Vous avez consacré toute votre vie à soigner les femmes, qu’est-ce qui vous motive, aujourd’hui à la retraite, à persévérer ?

L’amour, la passion de la femme ne s’arrête pas à la retraite. Au contraire, l’humanitaire m’a permis de continuer à me préoccuper de la santé des femmes de façon bénévole. Le paiement à l’acte se fait alors en sourire, prière, visage plein de joie, danse, signes de tendresse. La richesse que l’on reçoit est beaucoup plus grande.

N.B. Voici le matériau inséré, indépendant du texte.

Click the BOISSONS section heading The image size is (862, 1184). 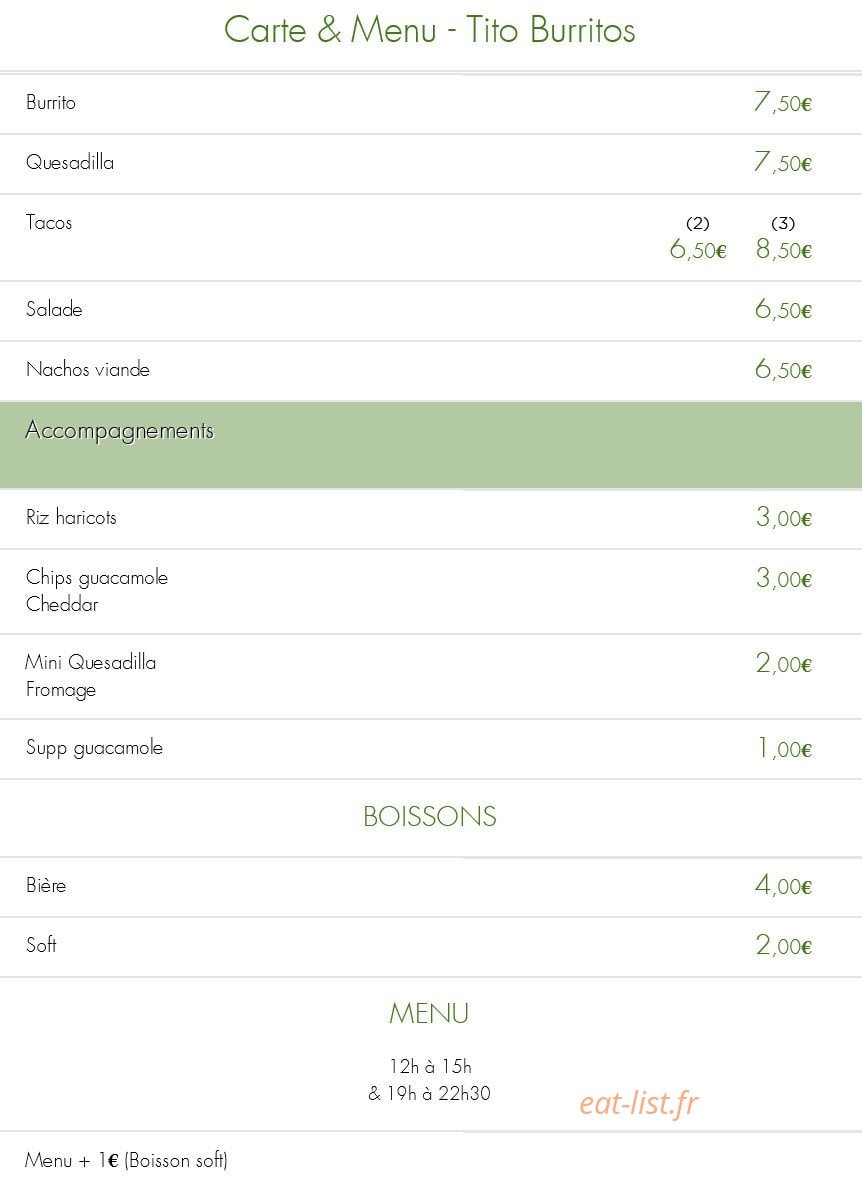pos(429,816)
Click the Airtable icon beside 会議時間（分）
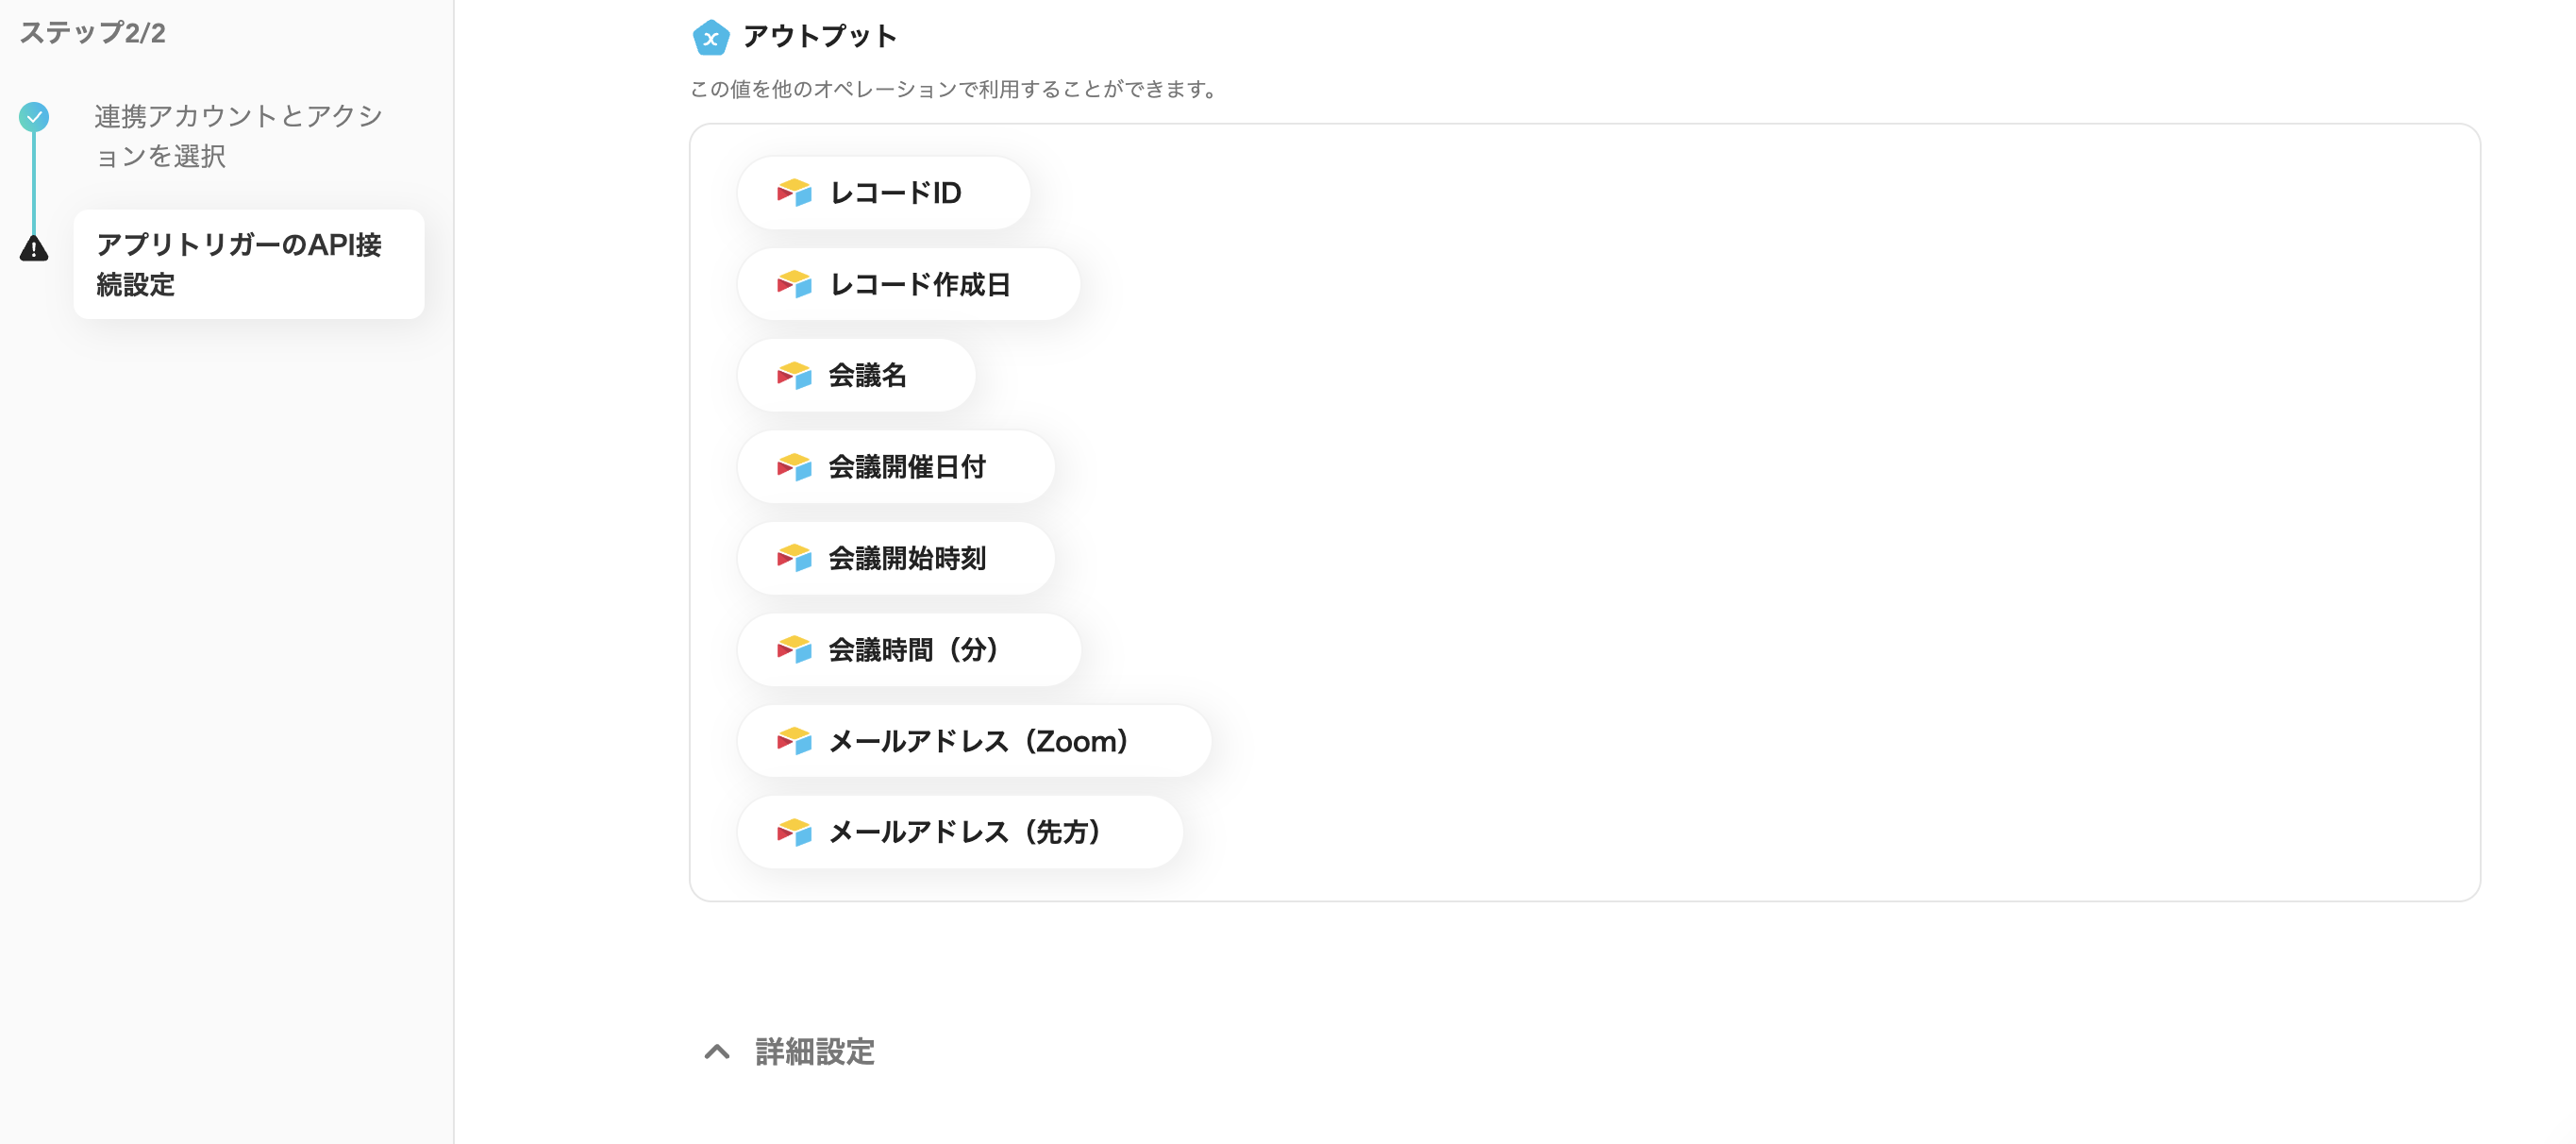This screenshot has height=1144, width=2576. pos(794,650)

Depuis votre pratique de médecin, pensez-vous que le regard des femmes sur elles-mêmes a changé en France (dans les pays modernes) ?

Oui et Non ! Oui et même à l’extrême. Des mouvements féministes se sont développés. Certains sont même franchement anti-hommes. Le balancier est passé de l’autre côté et ce n’est pas franchement utile. Non pour d’autres et pas forcément dans les situations de précarité. Des femmes acceptent l’inégalité, d’autres les soumissions et subissent des violences. Depuis une quinzaine d’années, des progrès sur l’égalité et dans la lutte contre les violences liées au genre, ont été réalisés mais beaucoup reste à faire pour libérer les 30 % de femmes toujours victimes.

GSF agit principalement hors nos frontières mais aussi sur notre territoire, quels sont les points d’attention sur lesquels vous souhaiteriez alerter vos confrères qui accueillent des femmes dans les services d’urgences, dans les maternités privés ?

Ce n’est que depuis une dizaine d’années que le corps médical a pris conscience des violences faites aux femmes. Avant c’était le silence … Si d’immenses progrès ont été réalisés, beaucoup de travail reste à faire. Tout d’abord dans les services d’urgences, il faut savoir constater et rédiger correctement un certificat médical. Les suites judiciaires vont en dépendre. Puis chaque établissement devrait avoir un référent ‘violences’ formé. Tout le monde n’a pas la connaissance ni le temps de répondre à la conduite à tenir après le diagnostic de violences. Enfin, dans les maternités, lors de l’interrogatoire au cours des grossesses, on doit poser systématiquement la question, « avez-vous subi des violences ? » La violence transforme la grossesse normale en grossesse pathologique.